Maybe that wasn’t such a tangent after all, since it brought me back around to the point of marginalisation. It also brings my mind back to the claims of “aggressive secularism” and of “militant atheism.” This, apparently, comes from the concept of religion being suggested as a personal endeavour rather than a public demand. Religion can be a part of public life, but through personal choice, rather than oppressive demand.

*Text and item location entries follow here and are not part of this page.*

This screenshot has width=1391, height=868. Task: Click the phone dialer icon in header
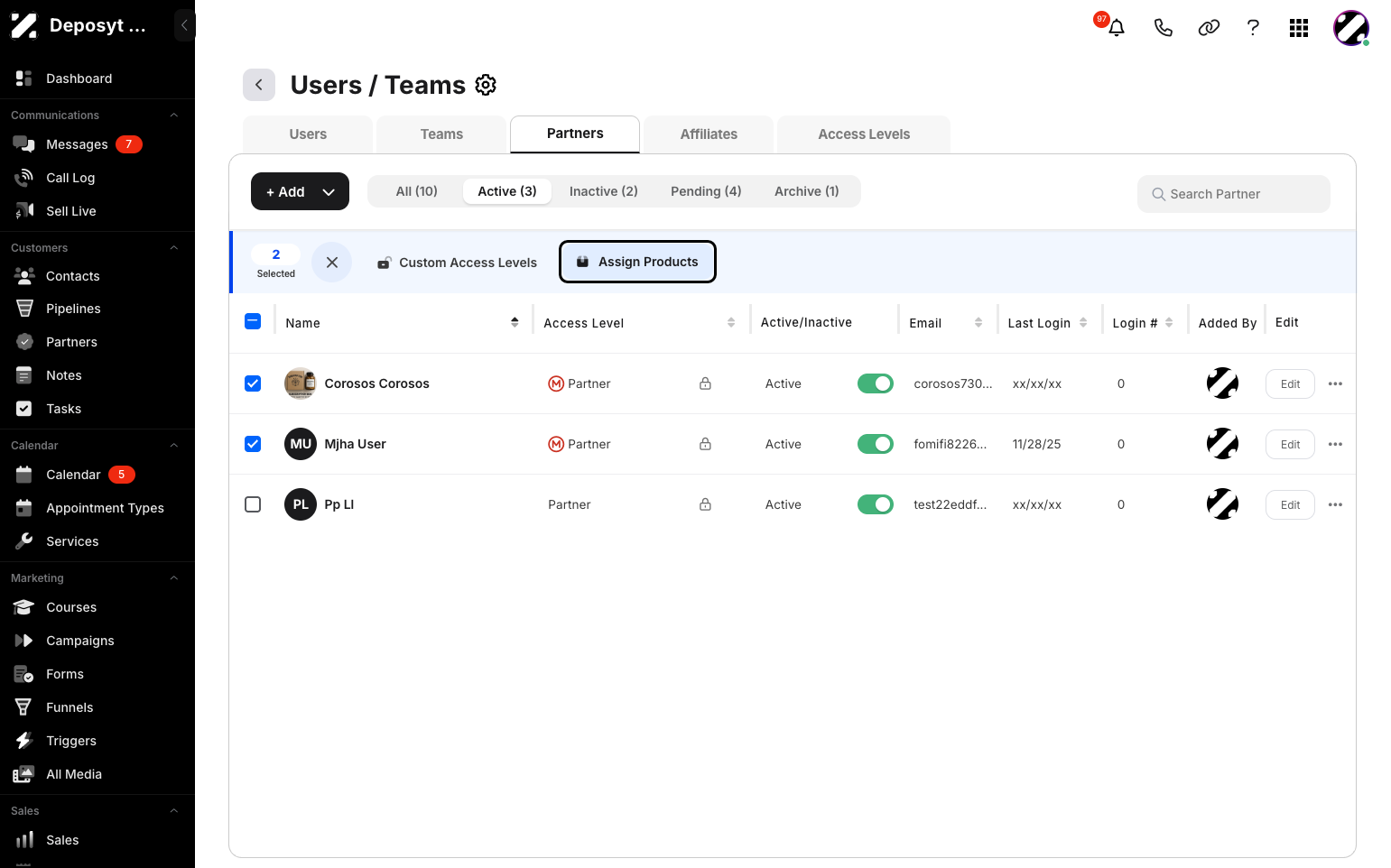[x=1163, y=28]
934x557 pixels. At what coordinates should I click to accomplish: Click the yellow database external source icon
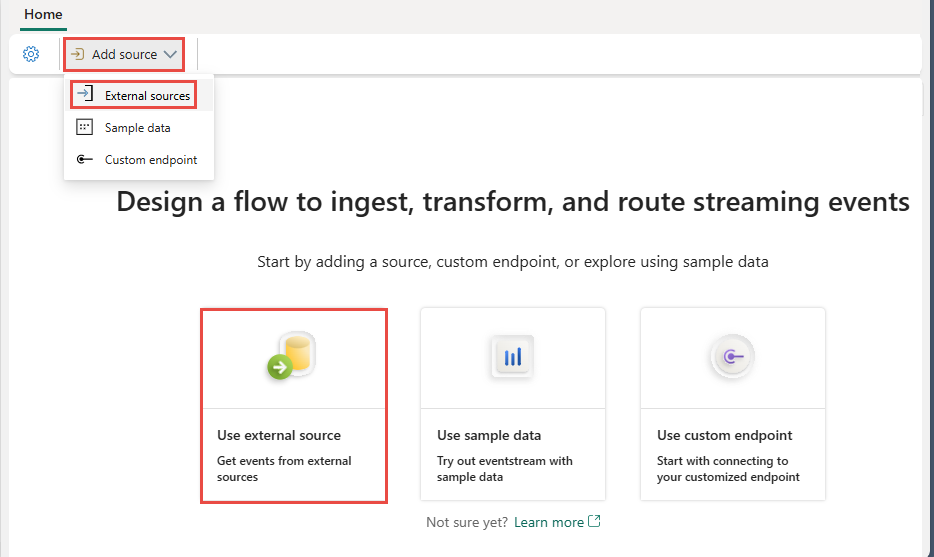pyautogui.click(x=291, y=356)
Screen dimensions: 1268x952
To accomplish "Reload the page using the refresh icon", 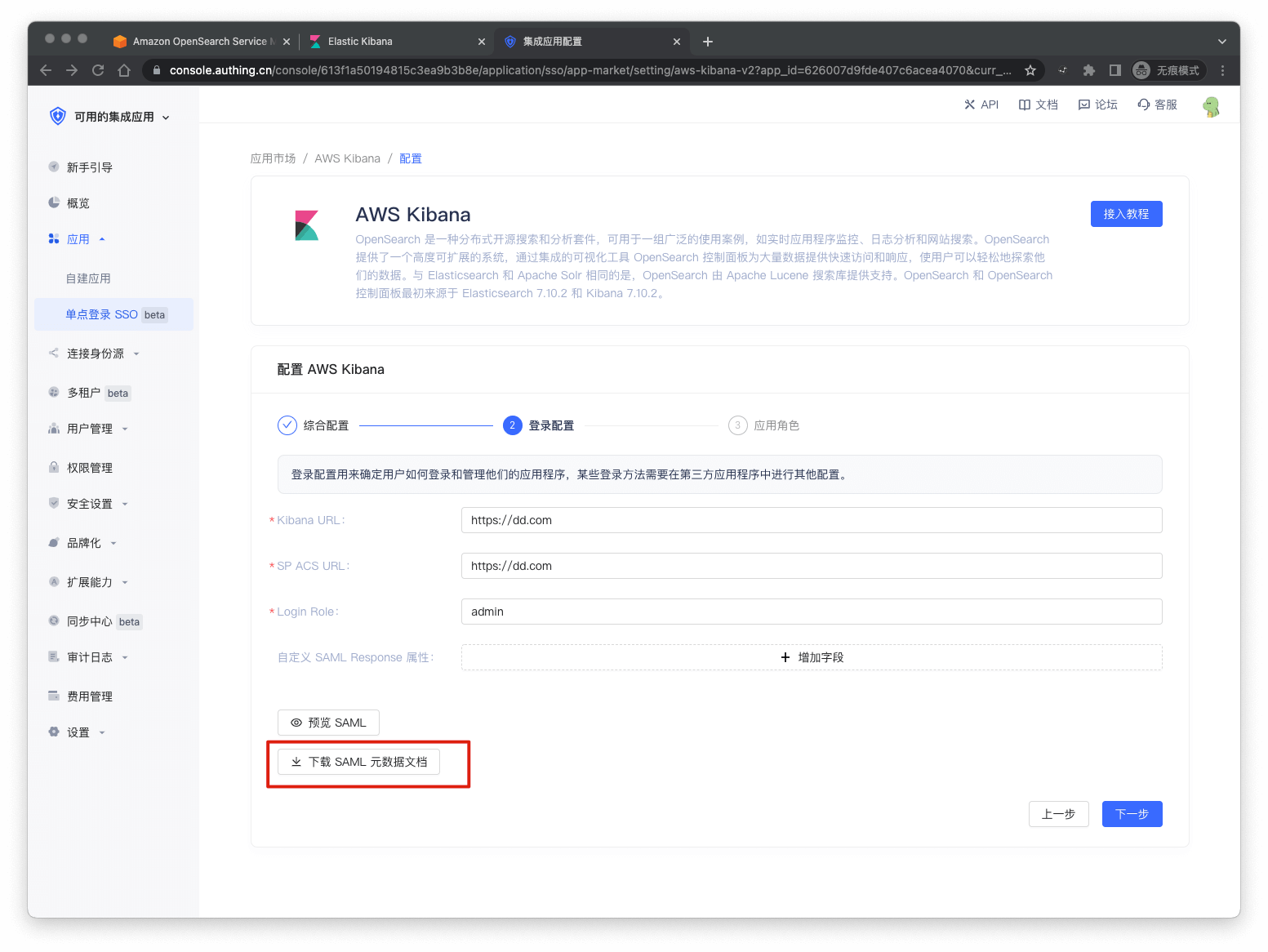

So there it is. This Humanist’s feelings on the apparent marginalisation of Christianity. There’s a nutshell here somewhere, and I guess it’s that Christianity is in no danger of being marginalised. For good and bad, Christianity has had an undeniable impact on the United Kingdom. All that the law is suggesting is that religion is personal, and that being adorned with the cross is not a Christian requirement. After all, those who consider themselves religious are not a minority in the United Kingdom, with the 2001 census recording 71.58% as being Christian. For what it’s worth, 0.7% noted their religion as being Jedi. Although, since then, it would appear the statistics are changing. In terms of politics, it is hard to consider the calls of marginalisation, when in 2010 (the last UK general election), a considerable number of politicians (34%) were supportive of Christian conscience. This is also not forgetting that the Houses of Parliament host an annual National Parliamentary Prayer Breakfast. And if there was ever an opportunity to see the impact of Christianity in politics, there’s a Christian website that allows people to view how politicians vote (morally right or morally wrong) according to Christian beliefs, whether or not the politician in question identifies as Christian, rather than records like the Public Whip, which record votes as simply for or against.
When it comes to being marginalised and discriminated against, I’m inclined to suggest it’s those without a religion who come under fire more than those with a religion. All too often, those without religion are seen as somehow less human. I was just about to do a search on atheism and had got as far as typing “atheists” when the search engine suggested “atheists are evil” second only to “atheists for jesus.” There were no such suggestions when I typed in “Christians.” A cardinal, albeit a controversial one, suggested a lack of faith is “the greatest of evils.” Atheists live in a world where some consider them to have lesser morals than rapists. In a world where some consider atheism to be a mental illness. Maybe, just maybe, those Christians who consider their religion as being marginalised and discriminated against, could look around and see the impact their religion has had, and look at what their religion is meant to teach. It’s love and compassion, right?